The Enigmatic Chloroplast Stt7 Kinase: Trans-Membrane Function With Cytochrome B6f Complex In Situ; Kinase Activity In Vitro

The distribution of light energy between the two photosystems in oxygenic photosynthesis is regulated in the alga, C. reinhardtii, by a 754 residue State Transition Kinase, Stt7, which is unique in using a trans-membrane topology to carry out its signaling function (1). It is activated by oxidation of plastoquinol on the electrochemically positive, lumen side of the cytochrome b6f complex (2), and phosphorylates the major light-harvesting chlorophyll protein II (3) on the opposite side of the membrane (1). Stt7, which binds to cyt b6f (1), requires a disulfide bond on the p-side proximal to the quinol oxidation site for its activation (1, 3). In the present study, Stt7 has been cloned in E. coli and purified as a soluble protein whose monomer mass, determined by mass spectrometry is 79,501. On Clear Native PAGE, Stt7 runs close to a position expected for a heptamer. Purified Stt7 has significant redox-dependent kinase activity in vitro.

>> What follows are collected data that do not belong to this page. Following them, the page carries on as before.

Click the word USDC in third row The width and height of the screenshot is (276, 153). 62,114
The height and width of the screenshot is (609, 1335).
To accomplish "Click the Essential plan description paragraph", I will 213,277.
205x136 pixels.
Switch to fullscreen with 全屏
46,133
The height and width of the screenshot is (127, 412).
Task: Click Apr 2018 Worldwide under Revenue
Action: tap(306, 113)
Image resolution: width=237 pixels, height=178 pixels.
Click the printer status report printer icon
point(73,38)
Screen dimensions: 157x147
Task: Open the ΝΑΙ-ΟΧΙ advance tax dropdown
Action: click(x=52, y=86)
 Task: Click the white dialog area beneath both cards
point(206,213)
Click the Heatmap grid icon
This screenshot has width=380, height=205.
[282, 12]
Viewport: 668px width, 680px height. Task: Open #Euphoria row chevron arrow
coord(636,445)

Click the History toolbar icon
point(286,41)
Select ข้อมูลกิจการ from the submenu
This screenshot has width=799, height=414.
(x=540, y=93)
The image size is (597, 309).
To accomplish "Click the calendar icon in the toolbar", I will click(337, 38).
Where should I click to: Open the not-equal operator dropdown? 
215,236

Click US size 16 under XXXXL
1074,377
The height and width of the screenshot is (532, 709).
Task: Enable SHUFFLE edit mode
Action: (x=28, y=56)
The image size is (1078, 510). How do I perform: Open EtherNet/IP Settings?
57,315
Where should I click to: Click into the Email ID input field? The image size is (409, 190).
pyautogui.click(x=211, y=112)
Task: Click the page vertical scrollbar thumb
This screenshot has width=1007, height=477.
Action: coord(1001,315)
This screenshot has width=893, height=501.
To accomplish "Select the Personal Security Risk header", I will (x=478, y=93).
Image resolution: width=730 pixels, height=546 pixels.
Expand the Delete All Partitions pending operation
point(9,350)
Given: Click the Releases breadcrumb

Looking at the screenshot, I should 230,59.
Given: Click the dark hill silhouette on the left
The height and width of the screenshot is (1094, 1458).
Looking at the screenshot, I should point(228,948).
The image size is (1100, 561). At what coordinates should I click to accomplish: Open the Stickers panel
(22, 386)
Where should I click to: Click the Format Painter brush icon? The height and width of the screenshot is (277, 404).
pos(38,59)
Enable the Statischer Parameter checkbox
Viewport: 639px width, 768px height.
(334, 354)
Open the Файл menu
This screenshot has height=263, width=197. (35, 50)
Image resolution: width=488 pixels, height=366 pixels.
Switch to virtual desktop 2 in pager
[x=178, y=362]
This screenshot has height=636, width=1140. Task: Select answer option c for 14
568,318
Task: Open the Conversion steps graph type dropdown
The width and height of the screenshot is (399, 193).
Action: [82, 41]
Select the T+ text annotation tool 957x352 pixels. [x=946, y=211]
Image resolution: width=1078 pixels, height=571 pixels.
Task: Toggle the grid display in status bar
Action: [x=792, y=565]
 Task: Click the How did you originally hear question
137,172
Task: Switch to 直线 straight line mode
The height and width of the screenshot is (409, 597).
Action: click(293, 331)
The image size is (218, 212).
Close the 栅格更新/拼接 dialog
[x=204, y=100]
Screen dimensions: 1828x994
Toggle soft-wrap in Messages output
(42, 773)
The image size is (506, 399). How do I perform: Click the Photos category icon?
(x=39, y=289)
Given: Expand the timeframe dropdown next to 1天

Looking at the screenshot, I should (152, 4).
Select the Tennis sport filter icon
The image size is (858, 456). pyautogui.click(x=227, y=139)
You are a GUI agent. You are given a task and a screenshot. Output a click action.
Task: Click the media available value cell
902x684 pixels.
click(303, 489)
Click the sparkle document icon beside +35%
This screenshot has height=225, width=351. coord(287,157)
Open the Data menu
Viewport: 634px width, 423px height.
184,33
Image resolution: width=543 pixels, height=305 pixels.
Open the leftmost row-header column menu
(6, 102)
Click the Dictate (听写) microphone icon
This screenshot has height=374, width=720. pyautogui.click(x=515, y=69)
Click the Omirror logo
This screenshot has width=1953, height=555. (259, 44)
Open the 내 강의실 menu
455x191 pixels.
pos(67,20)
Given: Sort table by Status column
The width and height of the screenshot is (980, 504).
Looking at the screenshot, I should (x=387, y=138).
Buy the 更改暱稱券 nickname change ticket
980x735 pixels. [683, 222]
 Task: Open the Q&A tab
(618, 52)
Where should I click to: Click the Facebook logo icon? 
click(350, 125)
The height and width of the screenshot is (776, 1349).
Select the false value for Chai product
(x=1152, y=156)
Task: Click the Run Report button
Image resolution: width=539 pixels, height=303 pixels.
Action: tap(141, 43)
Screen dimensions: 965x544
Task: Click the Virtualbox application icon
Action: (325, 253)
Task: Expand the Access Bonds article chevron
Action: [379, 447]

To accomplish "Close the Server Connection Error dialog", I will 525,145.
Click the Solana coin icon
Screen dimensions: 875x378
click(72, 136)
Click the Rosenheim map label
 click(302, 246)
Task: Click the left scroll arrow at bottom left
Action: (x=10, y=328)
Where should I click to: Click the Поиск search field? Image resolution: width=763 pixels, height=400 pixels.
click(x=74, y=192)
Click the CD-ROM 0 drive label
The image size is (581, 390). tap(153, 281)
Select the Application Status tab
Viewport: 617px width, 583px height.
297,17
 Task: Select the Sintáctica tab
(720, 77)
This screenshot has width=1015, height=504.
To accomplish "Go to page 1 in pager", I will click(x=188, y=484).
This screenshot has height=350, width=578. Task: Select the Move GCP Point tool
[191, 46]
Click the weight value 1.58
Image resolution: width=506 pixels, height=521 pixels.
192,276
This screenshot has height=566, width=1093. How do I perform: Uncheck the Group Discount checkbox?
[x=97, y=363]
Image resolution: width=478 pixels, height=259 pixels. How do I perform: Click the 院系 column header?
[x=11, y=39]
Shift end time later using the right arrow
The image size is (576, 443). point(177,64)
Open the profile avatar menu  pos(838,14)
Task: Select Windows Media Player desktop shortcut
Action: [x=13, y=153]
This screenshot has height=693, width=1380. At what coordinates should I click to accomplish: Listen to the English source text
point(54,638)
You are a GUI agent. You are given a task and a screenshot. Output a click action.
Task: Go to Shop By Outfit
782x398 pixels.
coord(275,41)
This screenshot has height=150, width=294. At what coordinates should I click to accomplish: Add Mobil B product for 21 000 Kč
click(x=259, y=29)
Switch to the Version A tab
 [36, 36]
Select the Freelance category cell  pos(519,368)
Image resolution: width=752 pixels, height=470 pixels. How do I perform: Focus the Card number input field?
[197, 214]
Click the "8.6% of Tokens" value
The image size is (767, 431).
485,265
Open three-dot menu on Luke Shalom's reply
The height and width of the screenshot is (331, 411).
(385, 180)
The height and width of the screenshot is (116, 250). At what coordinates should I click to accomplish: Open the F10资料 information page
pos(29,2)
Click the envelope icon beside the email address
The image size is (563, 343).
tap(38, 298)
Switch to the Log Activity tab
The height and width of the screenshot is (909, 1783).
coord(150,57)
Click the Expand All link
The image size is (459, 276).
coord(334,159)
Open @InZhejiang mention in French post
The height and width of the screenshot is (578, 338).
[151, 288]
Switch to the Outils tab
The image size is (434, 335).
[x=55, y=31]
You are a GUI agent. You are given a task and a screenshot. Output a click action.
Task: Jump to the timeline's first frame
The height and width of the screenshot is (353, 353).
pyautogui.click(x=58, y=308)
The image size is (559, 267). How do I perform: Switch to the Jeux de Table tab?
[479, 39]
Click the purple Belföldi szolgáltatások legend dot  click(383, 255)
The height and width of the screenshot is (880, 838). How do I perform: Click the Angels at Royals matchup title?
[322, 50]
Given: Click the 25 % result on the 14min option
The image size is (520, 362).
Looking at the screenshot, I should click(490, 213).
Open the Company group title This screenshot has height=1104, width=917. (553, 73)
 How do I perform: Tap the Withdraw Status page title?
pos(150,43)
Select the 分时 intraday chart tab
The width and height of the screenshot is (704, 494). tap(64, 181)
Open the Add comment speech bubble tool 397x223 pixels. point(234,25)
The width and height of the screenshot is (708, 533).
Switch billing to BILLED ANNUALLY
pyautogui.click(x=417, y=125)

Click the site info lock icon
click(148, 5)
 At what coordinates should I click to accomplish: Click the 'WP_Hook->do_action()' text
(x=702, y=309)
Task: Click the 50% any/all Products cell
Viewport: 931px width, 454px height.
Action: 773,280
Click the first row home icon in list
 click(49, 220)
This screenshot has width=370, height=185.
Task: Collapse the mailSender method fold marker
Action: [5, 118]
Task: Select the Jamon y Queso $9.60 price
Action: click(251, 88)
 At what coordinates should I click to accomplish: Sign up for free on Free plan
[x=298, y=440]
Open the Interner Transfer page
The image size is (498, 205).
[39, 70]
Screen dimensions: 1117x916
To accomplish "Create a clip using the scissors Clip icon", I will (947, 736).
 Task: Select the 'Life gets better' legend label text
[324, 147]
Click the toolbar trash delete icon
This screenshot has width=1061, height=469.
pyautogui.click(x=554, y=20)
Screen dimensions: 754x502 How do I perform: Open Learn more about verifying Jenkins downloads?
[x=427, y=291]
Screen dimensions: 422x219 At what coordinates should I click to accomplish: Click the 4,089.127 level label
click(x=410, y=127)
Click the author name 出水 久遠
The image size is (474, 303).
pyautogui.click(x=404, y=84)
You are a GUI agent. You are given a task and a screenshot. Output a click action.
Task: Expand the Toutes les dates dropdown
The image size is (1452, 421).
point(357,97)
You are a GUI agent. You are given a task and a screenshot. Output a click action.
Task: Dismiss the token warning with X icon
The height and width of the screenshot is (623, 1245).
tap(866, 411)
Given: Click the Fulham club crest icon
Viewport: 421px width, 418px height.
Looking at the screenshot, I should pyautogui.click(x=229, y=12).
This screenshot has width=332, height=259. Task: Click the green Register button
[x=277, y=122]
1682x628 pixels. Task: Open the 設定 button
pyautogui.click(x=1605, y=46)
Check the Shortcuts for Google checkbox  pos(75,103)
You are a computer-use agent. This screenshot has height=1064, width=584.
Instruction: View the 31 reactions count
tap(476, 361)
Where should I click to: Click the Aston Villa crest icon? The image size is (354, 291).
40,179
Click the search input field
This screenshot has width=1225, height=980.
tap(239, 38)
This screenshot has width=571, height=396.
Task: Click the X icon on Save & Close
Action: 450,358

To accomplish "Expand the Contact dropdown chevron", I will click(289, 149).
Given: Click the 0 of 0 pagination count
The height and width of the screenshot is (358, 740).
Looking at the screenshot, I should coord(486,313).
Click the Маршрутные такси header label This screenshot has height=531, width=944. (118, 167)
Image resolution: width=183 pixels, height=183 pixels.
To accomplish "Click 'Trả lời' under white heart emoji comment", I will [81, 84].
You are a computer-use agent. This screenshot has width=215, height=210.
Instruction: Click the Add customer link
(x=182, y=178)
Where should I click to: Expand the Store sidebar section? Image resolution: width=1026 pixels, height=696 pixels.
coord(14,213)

The demonstration of in vitro activity, the absence of a documented membrane bound state, and the small stoichiometry (circa 1:20) of interaction with the b6f complex (1), suggest that reaction of the kinase with the LHCII occurs through a membrane-peripheral domain of the b6f complex. (1) Lemeille, S. et al. (2009) PLoS Biology 7, e1000045; (2) Vener, A. V. et al. (1997) PNAS, 94, 1585-1590. (3) Millner, P. et al., J. Biol. Chem., 257, 1736-1742, 1982. Support from NIHGMS-038323.